▶ **ACTIVITY**: Reproduce the full text of the blog post on Edwin Muir's poem "The Good Man in Hell" word for word.

▶ **EXCERPTED PASSAGE**:
Week 148: The Good Man in Hell, by Edwin Muir

I think that this poem by the Scots poet Edwin Muir (1887-1959) is in its way a fine, eloquent piece; the problem I have with it is that in the world as we observe it, more’s the pity, things don’t really work like that. The evil of the concentration camps, for example, was ended not by the patient, passive virtue of those who found themselves in those manmade versions of Hell, but by the application of superior lethal force from outside. But maybe Muir would have said that he was concerned with more than the world as we observe it.

The Good Man in Hell

If a good man were ever housed in Hell
By needful error of the qualities,
Perhaps to prove the rule or shame the devil,
Or speak the truth only a stranger sees,

Would he, surrendering quick to obvious hate,
Fill half eternity with cries and tears,
Or watch beside Hell’s little wicket gate
In patience for the first ten thousand years,

Feeling the curse climb slowly to his throat
That, uttered, dooms him to rescindless ill,
Forcing his praying tongue to run by rote,
Eternity entire before him still?

Would he at last, grown faithful in his station,
Kindle a little hope in hopeless Hell,
And sow among the damned doubts of damnation,
Since here someone could live, and live well?

One doubt of evil would bring down such a grace,
Open such a gate, and Eden could enter in,
Hell be a place like any other place,
And love and hate and life and death begin.

▶ **RECORDED INFORMATION**:
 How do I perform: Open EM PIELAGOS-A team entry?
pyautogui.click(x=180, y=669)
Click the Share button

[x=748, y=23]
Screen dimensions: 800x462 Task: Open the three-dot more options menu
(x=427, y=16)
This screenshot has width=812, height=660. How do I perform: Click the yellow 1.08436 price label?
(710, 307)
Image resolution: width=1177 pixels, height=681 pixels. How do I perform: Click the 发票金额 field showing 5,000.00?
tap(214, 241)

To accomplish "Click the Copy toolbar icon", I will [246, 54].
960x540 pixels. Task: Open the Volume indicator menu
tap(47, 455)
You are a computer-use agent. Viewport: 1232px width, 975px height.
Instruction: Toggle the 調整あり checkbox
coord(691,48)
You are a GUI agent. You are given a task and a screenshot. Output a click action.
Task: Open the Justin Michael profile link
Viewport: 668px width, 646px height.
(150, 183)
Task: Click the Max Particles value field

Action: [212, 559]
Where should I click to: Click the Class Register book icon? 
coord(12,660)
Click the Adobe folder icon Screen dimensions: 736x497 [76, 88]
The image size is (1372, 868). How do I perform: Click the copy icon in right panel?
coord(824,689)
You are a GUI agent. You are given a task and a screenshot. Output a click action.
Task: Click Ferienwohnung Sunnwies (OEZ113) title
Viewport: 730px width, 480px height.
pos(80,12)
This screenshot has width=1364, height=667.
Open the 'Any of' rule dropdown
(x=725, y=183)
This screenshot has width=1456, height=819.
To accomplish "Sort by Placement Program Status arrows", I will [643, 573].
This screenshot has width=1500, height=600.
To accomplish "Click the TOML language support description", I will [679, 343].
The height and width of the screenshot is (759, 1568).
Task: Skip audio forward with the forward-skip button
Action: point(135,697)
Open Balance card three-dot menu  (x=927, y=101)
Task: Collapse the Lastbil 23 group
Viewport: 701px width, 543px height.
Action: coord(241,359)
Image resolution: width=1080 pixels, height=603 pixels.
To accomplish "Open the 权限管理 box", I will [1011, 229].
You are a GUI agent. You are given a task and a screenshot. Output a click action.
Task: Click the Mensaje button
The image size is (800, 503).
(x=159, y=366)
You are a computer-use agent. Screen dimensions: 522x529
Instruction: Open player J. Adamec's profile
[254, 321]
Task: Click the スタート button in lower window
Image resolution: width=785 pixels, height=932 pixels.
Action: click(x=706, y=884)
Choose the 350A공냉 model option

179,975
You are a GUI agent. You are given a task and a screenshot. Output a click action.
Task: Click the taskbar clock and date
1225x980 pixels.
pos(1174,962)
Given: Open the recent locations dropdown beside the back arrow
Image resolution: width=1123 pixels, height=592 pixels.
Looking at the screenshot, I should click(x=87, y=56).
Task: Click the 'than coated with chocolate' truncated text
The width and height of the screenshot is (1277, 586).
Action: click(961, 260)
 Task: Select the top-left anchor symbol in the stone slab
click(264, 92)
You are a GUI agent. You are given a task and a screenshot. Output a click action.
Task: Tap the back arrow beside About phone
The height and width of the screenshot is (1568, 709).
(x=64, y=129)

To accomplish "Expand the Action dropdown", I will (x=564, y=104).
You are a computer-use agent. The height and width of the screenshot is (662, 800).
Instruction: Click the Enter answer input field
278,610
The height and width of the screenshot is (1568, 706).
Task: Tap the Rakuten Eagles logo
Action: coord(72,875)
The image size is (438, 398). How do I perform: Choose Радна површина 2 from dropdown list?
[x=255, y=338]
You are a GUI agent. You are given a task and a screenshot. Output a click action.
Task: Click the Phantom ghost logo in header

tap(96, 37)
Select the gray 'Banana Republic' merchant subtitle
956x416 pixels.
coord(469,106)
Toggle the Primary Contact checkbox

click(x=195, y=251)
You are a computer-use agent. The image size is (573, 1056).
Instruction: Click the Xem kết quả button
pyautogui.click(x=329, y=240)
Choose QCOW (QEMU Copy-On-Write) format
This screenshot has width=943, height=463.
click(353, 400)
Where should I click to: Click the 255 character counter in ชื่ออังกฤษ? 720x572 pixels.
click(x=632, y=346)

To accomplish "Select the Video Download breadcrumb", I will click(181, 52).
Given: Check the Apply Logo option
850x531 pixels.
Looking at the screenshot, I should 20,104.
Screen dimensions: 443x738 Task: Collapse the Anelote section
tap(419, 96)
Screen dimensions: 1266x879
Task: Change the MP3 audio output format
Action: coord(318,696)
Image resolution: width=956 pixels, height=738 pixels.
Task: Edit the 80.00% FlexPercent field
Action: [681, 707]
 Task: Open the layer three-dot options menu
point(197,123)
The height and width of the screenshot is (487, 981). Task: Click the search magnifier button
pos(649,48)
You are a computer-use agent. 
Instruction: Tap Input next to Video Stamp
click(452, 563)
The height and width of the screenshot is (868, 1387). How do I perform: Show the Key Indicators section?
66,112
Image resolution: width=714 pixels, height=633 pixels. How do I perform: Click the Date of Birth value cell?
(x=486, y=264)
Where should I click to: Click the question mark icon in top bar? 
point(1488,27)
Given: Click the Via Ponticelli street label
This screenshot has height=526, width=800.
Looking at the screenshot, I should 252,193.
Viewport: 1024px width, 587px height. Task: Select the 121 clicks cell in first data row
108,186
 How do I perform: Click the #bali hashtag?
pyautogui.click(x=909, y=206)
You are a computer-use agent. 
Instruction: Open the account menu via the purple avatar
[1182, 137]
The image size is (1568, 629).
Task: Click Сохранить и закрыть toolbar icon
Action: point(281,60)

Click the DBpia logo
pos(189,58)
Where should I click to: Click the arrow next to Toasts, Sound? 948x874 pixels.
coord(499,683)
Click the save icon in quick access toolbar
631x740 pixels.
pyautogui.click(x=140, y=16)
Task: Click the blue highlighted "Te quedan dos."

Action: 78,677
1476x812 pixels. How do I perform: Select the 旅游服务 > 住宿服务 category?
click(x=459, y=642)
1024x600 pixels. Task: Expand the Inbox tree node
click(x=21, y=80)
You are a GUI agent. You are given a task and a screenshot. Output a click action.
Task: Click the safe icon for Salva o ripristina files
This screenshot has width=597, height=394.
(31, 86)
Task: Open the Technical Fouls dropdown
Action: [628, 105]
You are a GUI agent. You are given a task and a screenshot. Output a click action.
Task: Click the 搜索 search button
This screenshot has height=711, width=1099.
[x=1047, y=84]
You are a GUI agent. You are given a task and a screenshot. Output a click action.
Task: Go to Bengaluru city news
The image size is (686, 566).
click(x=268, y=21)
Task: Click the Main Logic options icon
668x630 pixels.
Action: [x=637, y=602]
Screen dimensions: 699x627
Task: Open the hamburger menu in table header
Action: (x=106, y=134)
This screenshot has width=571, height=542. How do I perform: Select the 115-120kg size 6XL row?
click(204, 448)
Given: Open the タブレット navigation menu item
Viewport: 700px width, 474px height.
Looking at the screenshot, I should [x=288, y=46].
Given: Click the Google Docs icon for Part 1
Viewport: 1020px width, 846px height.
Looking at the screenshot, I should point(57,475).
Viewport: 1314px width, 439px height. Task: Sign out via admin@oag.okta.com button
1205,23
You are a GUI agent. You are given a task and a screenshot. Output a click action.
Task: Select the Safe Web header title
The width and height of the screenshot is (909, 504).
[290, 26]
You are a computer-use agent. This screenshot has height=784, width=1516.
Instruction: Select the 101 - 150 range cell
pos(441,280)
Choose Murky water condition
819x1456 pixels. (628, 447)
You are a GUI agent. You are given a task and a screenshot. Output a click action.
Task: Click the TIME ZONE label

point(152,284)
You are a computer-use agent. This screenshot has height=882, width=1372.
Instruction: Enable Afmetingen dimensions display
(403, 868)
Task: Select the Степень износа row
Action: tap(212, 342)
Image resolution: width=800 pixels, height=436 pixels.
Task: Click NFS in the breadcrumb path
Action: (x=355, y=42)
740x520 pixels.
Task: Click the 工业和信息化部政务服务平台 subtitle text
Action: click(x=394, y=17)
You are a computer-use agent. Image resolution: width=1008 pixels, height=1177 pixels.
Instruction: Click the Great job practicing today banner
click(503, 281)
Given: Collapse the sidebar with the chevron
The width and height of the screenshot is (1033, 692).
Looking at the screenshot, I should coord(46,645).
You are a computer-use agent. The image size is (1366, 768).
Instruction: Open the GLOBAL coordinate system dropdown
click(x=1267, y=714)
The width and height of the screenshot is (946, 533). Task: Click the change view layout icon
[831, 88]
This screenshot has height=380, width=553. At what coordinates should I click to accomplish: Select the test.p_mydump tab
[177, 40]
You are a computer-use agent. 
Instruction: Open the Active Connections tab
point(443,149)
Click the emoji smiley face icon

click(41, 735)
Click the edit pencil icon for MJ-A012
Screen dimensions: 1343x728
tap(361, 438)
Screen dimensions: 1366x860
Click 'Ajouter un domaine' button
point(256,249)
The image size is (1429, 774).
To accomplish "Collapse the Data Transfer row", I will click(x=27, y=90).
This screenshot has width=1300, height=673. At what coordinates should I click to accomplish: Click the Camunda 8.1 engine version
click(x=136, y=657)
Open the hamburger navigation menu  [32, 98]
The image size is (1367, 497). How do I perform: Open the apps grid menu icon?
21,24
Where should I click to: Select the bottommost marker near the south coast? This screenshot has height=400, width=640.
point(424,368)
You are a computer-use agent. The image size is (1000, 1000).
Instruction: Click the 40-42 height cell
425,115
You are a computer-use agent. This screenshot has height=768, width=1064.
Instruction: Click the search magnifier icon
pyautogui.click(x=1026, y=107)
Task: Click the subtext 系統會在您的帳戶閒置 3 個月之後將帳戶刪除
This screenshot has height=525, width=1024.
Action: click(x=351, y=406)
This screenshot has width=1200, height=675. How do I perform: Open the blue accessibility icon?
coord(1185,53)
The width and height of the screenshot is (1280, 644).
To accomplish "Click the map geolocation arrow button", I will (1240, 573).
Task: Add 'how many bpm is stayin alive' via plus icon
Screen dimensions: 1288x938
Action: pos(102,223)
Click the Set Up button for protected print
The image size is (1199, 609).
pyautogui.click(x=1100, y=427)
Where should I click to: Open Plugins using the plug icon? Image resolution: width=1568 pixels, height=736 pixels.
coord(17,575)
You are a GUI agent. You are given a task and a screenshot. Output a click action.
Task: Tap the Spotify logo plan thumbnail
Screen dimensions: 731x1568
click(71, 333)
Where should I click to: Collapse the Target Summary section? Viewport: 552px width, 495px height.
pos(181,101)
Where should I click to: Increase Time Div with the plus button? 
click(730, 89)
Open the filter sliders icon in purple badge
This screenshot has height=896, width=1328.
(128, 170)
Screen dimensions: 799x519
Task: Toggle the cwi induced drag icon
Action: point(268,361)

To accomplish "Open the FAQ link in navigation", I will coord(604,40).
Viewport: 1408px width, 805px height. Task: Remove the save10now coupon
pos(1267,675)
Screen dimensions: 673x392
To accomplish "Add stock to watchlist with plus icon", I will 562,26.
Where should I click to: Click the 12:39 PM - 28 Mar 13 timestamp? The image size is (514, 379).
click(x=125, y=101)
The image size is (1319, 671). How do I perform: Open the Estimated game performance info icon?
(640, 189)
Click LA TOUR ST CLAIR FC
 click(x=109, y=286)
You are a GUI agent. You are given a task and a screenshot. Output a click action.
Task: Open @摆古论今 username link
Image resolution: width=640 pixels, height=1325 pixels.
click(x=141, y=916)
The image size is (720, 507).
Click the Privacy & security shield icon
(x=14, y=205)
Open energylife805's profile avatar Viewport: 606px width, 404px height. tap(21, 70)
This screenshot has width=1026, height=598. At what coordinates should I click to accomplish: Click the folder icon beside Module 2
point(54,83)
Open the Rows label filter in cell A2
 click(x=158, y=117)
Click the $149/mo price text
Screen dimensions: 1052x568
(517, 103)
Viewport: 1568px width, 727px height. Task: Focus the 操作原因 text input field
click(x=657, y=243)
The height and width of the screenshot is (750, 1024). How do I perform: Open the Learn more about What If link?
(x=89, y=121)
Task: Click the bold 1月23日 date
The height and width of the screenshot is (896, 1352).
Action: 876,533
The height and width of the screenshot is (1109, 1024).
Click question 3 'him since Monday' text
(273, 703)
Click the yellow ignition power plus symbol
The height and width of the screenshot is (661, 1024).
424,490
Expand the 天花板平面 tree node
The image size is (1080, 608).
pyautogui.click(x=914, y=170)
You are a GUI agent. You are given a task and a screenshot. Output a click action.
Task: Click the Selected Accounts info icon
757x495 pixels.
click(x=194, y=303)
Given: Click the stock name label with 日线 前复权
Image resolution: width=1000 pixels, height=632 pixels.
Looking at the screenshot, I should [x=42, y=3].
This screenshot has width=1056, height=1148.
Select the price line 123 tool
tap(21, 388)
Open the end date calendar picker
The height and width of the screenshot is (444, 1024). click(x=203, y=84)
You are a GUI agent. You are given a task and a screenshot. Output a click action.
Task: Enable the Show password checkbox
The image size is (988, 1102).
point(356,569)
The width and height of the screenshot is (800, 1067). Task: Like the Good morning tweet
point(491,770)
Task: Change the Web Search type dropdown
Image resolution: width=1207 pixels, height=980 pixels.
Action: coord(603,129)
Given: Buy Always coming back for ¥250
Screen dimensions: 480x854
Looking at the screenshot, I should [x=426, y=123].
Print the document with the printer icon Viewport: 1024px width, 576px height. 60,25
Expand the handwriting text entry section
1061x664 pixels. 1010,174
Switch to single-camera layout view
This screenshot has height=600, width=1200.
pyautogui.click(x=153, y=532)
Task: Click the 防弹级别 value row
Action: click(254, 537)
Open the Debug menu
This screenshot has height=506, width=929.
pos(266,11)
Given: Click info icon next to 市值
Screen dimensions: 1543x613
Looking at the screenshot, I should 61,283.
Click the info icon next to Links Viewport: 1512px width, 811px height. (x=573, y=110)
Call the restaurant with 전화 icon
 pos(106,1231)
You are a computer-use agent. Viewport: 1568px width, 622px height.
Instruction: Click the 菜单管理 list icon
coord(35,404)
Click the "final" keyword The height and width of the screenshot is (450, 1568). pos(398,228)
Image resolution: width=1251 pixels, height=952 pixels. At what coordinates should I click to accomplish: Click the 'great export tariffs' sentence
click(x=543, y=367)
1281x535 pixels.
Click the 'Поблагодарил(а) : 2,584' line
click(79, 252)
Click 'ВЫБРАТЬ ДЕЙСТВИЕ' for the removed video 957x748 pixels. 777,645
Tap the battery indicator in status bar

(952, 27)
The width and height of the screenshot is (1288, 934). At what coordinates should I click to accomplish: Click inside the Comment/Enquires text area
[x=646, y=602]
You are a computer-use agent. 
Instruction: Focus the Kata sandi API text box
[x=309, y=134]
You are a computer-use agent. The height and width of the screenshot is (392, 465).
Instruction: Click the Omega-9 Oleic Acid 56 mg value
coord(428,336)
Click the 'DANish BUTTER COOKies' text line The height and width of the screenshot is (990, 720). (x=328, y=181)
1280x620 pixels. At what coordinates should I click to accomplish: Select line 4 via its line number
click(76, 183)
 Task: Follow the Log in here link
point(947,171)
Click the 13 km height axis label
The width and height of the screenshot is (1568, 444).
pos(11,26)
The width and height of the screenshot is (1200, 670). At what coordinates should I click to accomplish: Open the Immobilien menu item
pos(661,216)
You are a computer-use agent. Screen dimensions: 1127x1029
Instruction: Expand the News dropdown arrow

▶ **EXERCISE SOLUTION**:
Week 148: The Good Man in Hell, by Edwin Muir

I think that this poem by the Scots poet Edwin Muir (1887-1959) is in its way a fine, eloquent piece; the problem I have with it is that in the world as we observe it, more’s the pity, things don’t really work like that. The evil of the concentration camps, for example, was ended not by the patient, passive virtue of those who found themselves in those manmade versions of Hell, but by the application of superior lethal force from outside. But maybe Muir would have said that he was concerned with more than the world as we observe it.

The Good Man in Hell

If a good man were ever housed in Hell
By needful error of the qualities,
Perhaps to prove the rule or shame the devil,
Or speak the truth only a stranger sees,

Would he, surrendering quick to obvious hate,
Fill half eternity with cries and tears,
Or watch beside Hell’s little wicket gate
In patience for the first ten thousand years,

Feeling the curse climb slowly to his throat
That, uttered, dooms him to rescindless ill,
Forcing his praying tongue to run by rote,
Eternity entire before him still?

Would he at last, grown faithful in his station,
Kindle a little hope in hopeless Hell,
And sow among the damned doubts of damnation,
Since here someone could live, and live well?

One doubt of evil would bring down such a grace,
Open such a gate, and Eden could enter in,
Hell be a place like any other place,
And love and hate and life and death begin.